Процедура квашения начиналась с того, что отец вытаскивал из сарая большое и тяжелое дубовое корыто, а с чердака доставал сечки — специальные рубильные топорики вроде небольших секир. Корыто мы тщательно мыли с помощью обыкновенного хозяйственного мыла (ни в коем случае не со стиральным порошком — химия!), тщательно прополаскивали горячей водой, и лишь после этой санобработки, убедившись, что всё чисто, мать приступала к разделке кочанов. Как сейчас помню: резала она их или пополам, или, если попадались особенно крупные, на четыре части. Разделываемые кочаны так аппетитно хрустели под ножом, что у меня во рту поневоле собиралась слюна. Мать этот момент почему-то очень четко улавливала — и, понятливо улыбаясь, протягивала мне только что наструганные кочерыжки. Посыпанные мелкой солью, они были просто-таки царским лакомством!

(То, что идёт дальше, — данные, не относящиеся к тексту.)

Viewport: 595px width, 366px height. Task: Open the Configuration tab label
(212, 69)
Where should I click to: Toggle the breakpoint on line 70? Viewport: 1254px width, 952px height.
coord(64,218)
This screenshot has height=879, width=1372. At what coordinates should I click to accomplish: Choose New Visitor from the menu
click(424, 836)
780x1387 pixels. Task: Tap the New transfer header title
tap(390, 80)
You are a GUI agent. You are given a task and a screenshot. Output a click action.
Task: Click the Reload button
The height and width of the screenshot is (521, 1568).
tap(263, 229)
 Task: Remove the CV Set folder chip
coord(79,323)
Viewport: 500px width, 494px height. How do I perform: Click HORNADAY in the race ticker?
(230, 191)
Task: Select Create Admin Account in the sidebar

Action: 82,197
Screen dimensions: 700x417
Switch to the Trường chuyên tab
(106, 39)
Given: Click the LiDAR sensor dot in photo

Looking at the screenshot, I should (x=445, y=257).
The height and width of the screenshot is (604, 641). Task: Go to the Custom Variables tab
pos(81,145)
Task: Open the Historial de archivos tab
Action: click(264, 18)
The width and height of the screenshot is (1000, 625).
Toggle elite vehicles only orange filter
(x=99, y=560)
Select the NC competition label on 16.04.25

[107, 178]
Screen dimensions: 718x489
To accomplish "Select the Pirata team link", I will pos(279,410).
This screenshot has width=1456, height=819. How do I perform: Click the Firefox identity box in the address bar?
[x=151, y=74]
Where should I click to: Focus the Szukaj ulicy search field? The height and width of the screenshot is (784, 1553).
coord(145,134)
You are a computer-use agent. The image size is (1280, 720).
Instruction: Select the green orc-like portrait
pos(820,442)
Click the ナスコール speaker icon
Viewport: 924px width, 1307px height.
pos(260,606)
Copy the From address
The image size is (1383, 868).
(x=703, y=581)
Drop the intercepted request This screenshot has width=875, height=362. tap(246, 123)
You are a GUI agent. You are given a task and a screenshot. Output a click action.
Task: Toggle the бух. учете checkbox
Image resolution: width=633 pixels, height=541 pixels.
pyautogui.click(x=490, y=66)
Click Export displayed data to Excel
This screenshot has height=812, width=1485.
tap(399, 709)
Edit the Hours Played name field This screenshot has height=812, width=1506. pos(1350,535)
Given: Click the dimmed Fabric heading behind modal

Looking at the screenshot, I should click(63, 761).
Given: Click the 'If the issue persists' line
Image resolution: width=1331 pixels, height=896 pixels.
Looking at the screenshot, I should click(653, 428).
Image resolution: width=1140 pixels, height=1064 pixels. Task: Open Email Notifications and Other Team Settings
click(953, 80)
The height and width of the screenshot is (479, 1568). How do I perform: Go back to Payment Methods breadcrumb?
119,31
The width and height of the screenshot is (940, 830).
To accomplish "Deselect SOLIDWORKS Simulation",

Разрезанные ломти кочанов мать бросала в корыто, отец тут же начинал энергично работать сечками — и в пространстве возникал всё тот же вкуснющий хруст. Руки мои поневоле тянулись к корыту.
— Пальцы! — весело грозил-предупреждал отец. И, поддев на лопатку сечки горсть свеженасеченных, тонких капустных полосок, протягивал мне.
Потом капусту перемешивали с наструганной на крупной терке морковью, первородная белизна бывшего кочана постепенно утрачивала свой белоснежный свет, блекла, становилась желтой, теряла свою первоначальную живописную привлекательность, — хотя вкус ничуть не ухудшался, просто становился другим, смягченным, душистым, приторно-упругим.
Когда корыто наполнялось больше чем наполовину, мать начинала рассыпать по поверхности нарубленной капустно-морковной «каши» крупную (обязательно крупную!) соль. Отец продолжал рубить и, одновременно, переворачивал сечками уже нарубленное, чтобы и капуста, и морковь, и соль распределились по всей этой массе максимально равномерно.
Ближе к вечеру приготовленное закладывали в большую дубовую кадушку, что стояла в погребе — туда-то мы всё и носили в предварительно тщательно вымытых эмалированных ведрах. Завершающим актом всего этого священно-капустного действа было наложение на содержимое бочки большого, тяжелого, дубового круга — а сверху, как уже окончательно-заключительный аккорд, на круг водружали такой же вот тяжелый гранитный булыжник, который я держал сейчас в руках.
Я смотрел на камень, взвешивал его в ладони. Отслужив людям верой и правдой не один год (а, может, и не один десяток лет), булыжник за разом случившейся ненадобностью оказался выкинутым на улицу, под дождь, снег, ветер. Вот так бывает и с нами, людьми: пыхтим, трудимся, крутимся, бываем многим нужны, да что там нужны — необходимы… И вдруг, в один момент, оказываемся никому, даже самим себе, совершенно ненужными.